Personal information
- Full name: Dyron Rudolph Daal
- Date of birth: 11 October 1983 (age 42)
- Place of birth: Amsterdam, Netherlands
- Height: 1.93 m (6 ft 4 in)
- Position: Striker

Youth career
- Ajax
- FC Utrecht
- AFC

Senior career*
- Years: Team / Apps / (Gls)
- 2004: Stormvogels Telstar / 0 / (0)
- 2005–2006: Omniworld / 28 / (8)
- 2006–2007: Aberdeen / 7 / (2)
- 2007: → Dundee (loan) / 7 / (5)
- 2007–2008: St Johnstone / 8 / (0)
- 2008: Fuenlabrada / 12 / (1)
- 2008–2009: Ross County / 28 / (3)
- 2009–2011: North Queensland Fury / 38 / (7)
- 2011–2012: South China / 3 / (1)
- 2012: Kienlongbank Kiên Giang / 13 / (3)
- 2013–2016: Beerschot Wilrijk / 67 / (40)
- 2016–2017: RWDM / 25 / (18)
- 2017–2018: Duffel / 24 / (8)
- 2018–2019: Lyra-Lierse / 15 / (4)

International career^{‡}
- 2002–2008: Netherlands Antilles / 7 / (0)
- 2011–2022: Curaçao / 6 / (0)

= Dyron Daal =

Dutch-Curaçaoan footballer (born 1983)

Dyron Rudolph Daal (born 11 October 1983) is a retired footballer who played as a striker. Born in the Netherlands, he represented Curaçao internationally.

==Club career==
Born in Amsterdam, Netherlands, Daal is a product of the Ajax youth system and he had a spell with Dutch amateur club FC Omniworld, before joining Aberdeen in August 2006. He was signed on an amateur contract, due to red tape governing the transfer of amateur players in the Netherlands. Daal joined Dundee on loan until the end of the 2006–07 season to cover for Dee's player Derek Lyle, who was injured.

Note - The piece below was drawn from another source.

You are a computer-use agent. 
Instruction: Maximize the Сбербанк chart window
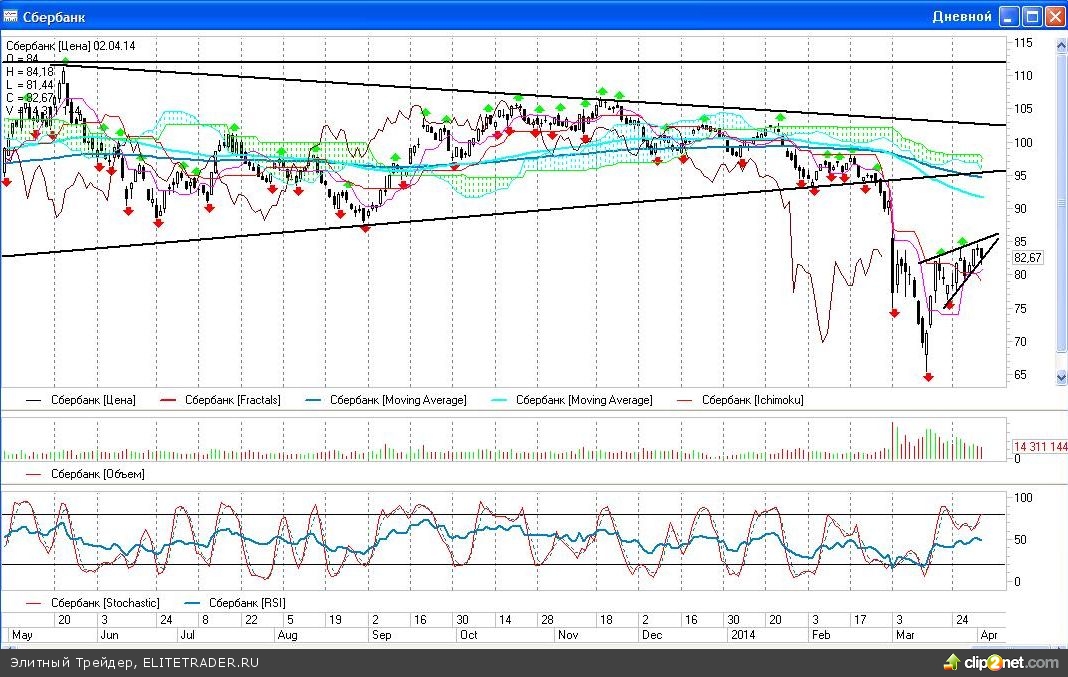tap(1033, 16)
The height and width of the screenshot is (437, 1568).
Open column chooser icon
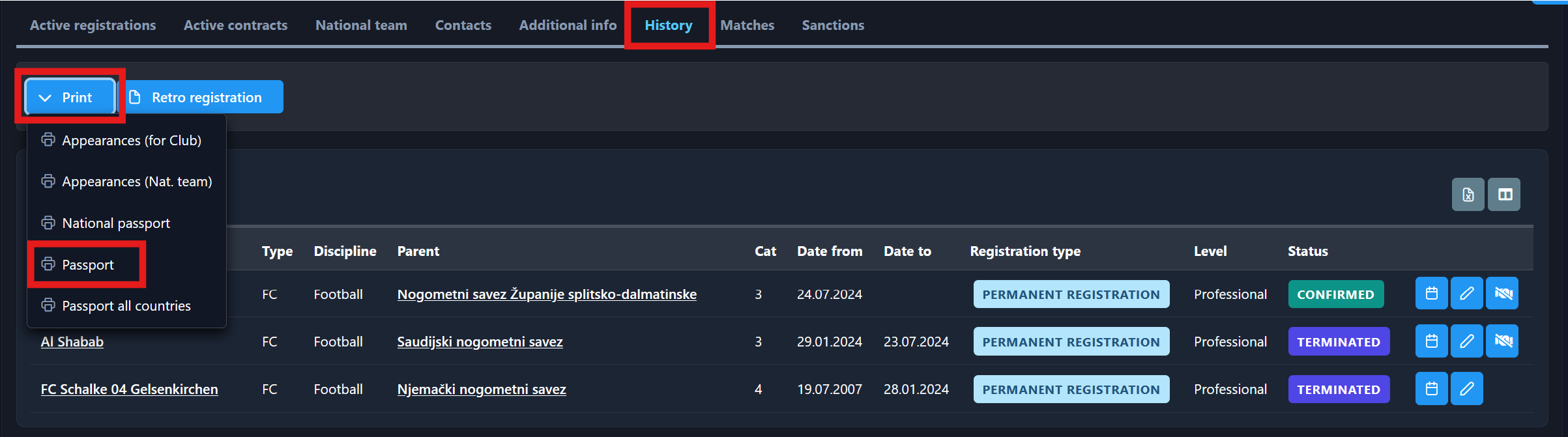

Soon after this loan spell expired, he was told that he had no future at the club by Jimmy Calderwood and he left in the summer of 2007 and moved to St Johnstone. On 30 January 2008, Daal was released by St Johnstone due to a replacement of their manager. He signed for Spanish club CF Fuenlabrada but left at the end of the 2008 season to move back to Scotland, signing for newly promoted Scottish First Division side Ross County.

===North Queensland Fury===
In August 2009, Daal made the long trip to Australia and was signed by new A-League club North Queensland Fury to a short-term injury cover deal, backed by the recommendation of North Queensland assistant coach Stewart Petrie who spent time with Daal at Ross County. Daal's visa was rushed through in time for him to take the field in Round 1 for North Queensland's inaugural A-League match against Sydney FC.

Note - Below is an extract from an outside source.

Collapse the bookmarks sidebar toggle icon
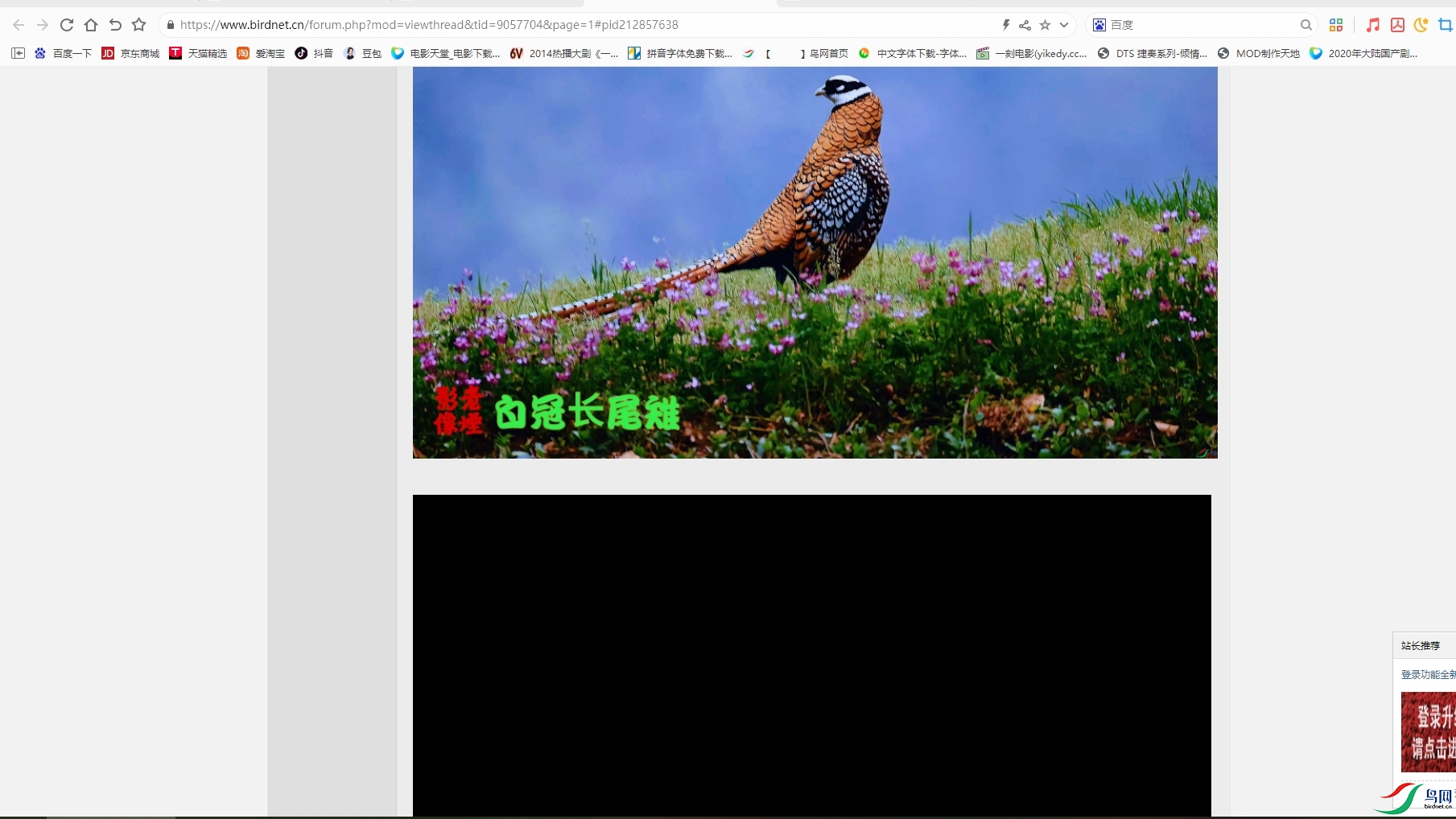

Daal started alongside captain Robbie Fowler before being substituted in the 54th minute of the match which North Queensland lost 3–2. Appearances for the Townsville-based outfit in his initial stages with the club were mostly made from the bench, with his first goal for North Queensland against Adelaide United on 28 August 2009 with a cool finish. Daal became embroiled in controversy when he conceded a last minute penalty kick, having been adjudged to have handled the ball in the Adelaide penalty box. Robbie Fowler came out in support of Daal in the media shortly after the match.

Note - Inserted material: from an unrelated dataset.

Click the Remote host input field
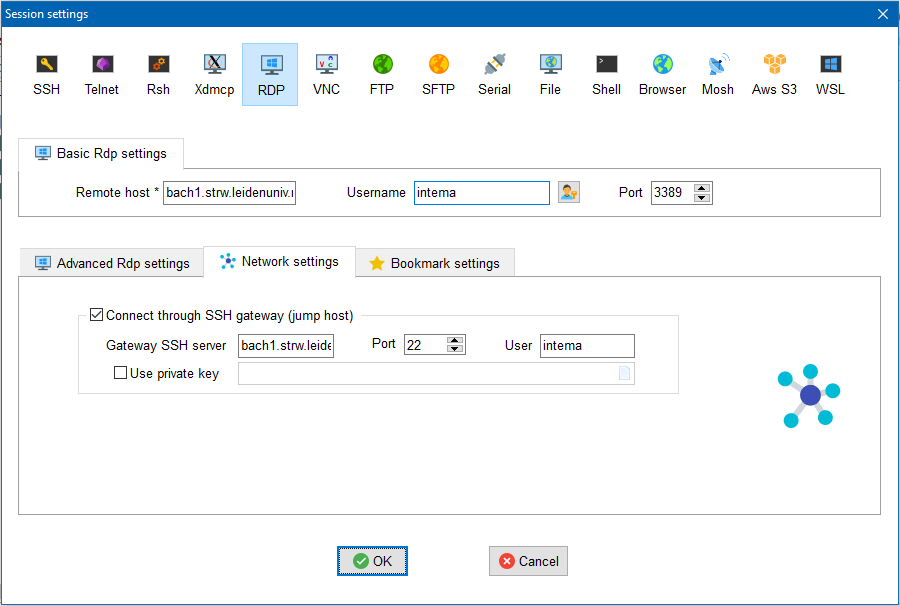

Daal's short-term contract with North Queensland expired after the Round 6 victory over Sydney FC. On 16 September 2009, coach Ian Ferguson stated his wish to retain Daal's services in Townsville. Daal remained in Townsville, and despite North Queensland's 23-man playing roster already being full, Daal was signed up to his second short-term injury cover deal as a replacement for Karl Dodd.

On 24 October 2009, Daal made history by securing North Queensland's first ever home victory with a stunning left foot drive to seal a 2–1 comeback against Perth Glory. Daal's effort was awarded the Solo Goal of the Week for Round 12 of the A-League. On the back of a string of impressive performances including a brace against Newcastle Jets, and then one week later scored a stunning winner against Melbourne Victory. Daal was rewarded with a one-year full-time deal with North Queensland, which kept him at the club until the end of the 2010/11 A-League season. Due to the North Queensland Fury club folding at the end of the 2010–11 season, Daal left and signed for Hong Kong First Division League club South China.

===Kienlongbank Kien Giang===
In 2012, he moved to Vietnam to play for Kienlongbank Kien Giang F.C. where he scored two goals and help Kienlongbank Kien Giang F.C. avoid relegation

It was confirmed in August 2016 that Ross County manager Jim McInytre expressed his interest for Daal to rejoin the club he once played for following the departure of Brian Graham to Hibernian. Daal is back in the UK and is rumoured to be signing a 2-year deal for the Scottish Premiership outfit despite interest from highland rivals Inverness Caledonian Thistle.

===RWDM===
In summer 2016, Daal joined Belgian Third Amateur Division club RWDM from fellow Belgian side FCO Beerschot Wilrijk, where he scored 40 goals in 67 matches. He scored 18 in 25 in his first season at RWDM.

==International career==
In January 2008, Daal was called up to the Netherlands Antilles squad for their World Cup qualifier with Nicaragua on 6 February 2008. He has already won two caps, against Antigua & Barbuda and Haiti in November 2002 (both matches in Haiti).